Salvador y el sustituto de “El Fandi”, Jiménez Fortes cruzaron el umbral de la puerta grande la plaza de toros de Torremolinos que  otro año mas abrió sus puertas para celebrar el Día del Turista. El otro actuante, “Finito de Córdoba”, se fue de vacío.

Con alrededor de media plaza se lidiaron reses de Osborne, corrida bien presentada pero justa de fuerza y que no dio el juego esperado. El primero fue noble y colaborador en los trastos al igual que el sexto, éste un punto por arriba que su hermano. Los restantes mansos y descastados.

De negro y azabache abrió plaza el fino cordobés apareciendo por allí en algunos compases de la faena realizada al cuarto. Antes con el noble primero Juan pasó mas que de puntillas. No quiso ver ni una de las tan nobles y provechosas embestidas que el animal prestó. Entre el viento y la desconfianza del torero su labor quedó en muletazos sueltos. Mató de dos pinchazos terminando el animal por aburrirse y echarlo sobre el albero.

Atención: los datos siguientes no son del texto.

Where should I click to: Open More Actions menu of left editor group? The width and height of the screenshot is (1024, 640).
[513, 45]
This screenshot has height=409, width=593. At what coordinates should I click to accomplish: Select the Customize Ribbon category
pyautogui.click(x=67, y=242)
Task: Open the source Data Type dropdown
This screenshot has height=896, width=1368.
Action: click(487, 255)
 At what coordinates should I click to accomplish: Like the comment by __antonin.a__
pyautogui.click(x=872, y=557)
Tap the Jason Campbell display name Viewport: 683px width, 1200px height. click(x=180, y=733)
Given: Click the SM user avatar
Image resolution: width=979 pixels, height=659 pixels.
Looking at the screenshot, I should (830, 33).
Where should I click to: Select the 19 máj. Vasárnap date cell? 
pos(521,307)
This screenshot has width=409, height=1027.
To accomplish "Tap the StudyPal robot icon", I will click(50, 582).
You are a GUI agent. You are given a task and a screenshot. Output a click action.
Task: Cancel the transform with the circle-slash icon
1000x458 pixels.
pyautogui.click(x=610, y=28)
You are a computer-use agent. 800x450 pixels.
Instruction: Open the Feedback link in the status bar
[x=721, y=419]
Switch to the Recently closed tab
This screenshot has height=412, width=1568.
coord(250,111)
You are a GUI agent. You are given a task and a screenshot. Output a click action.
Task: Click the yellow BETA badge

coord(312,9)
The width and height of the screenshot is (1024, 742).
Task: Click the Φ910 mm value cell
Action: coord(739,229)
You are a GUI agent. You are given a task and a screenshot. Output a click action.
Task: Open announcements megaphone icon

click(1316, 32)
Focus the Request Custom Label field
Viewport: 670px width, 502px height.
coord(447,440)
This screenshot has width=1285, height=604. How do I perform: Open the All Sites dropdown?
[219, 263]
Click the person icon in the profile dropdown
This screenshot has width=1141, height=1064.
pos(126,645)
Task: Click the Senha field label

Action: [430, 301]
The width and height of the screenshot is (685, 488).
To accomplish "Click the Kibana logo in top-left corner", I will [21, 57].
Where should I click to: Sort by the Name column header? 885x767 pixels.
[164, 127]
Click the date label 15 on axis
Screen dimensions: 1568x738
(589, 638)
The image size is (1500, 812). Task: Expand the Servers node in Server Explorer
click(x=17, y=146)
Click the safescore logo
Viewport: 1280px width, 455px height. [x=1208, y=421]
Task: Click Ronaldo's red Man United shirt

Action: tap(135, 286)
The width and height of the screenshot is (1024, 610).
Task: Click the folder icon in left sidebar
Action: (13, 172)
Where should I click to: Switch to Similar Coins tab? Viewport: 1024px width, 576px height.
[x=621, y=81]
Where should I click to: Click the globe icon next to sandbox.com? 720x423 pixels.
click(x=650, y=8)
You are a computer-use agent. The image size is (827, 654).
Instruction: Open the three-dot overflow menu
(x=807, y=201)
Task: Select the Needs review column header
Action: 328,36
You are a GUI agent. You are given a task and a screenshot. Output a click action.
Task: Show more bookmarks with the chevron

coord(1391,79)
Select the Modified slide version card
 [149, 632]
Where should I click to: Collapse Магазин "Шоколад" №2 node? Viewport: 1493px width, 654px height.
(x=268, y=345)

Salvador Vega cortó una oreja a cada uno de su lote. El segundo del festejo, un toro que huía a tablas, el de Manilva lo supo aguantar en la muleta y a base de llevarlo muy tapado y aguantarle, le extrajo dos buenas tandas por el pitón derecho. Muy completo se mostró en el quinto, sobretodo con el manejo del capote. Lo recibió con lances de rodilla genuflexa muy vistosos y templados concluyendo con un quite por chicuelinas muy ajustadas. Con la franela mas de lo mismo que el segundo añadiendo el tener que provocar las embestidas porque el animal fue el mas parado del encierro.

Cumpliendo al dedillo con lo que su apoderado Julián Guerra le gritaba de forma excesiva desde el callejón, el recién alternativado Saúl Jiménez Fortes sacó la raza y la entrega con un lote justo de fuerzas en el que sobresalió el sexto, siendo éste fue el de mas juego del encierro llegándose a tragar innumerables muletazos por ambos pitones. El primero de su lote fue un auténtico marmolillo que por mas que le provocara no iba a la muleta. Fortes solo pudo pegarse un señor arrimón para conectar con los tendidos. Mató y cortó las dos. En el sexto basó su trasteo en la mano izquierda dejando naturales largos y de bello trazo. Al igual que hizo en el cuarto acabó arrimándose llagando a dar varios muletazos en redondo. Mató de estocada contraria y se llevó las dos orejas de un “Pícaro” que tuvo de todo menos ser pícaro.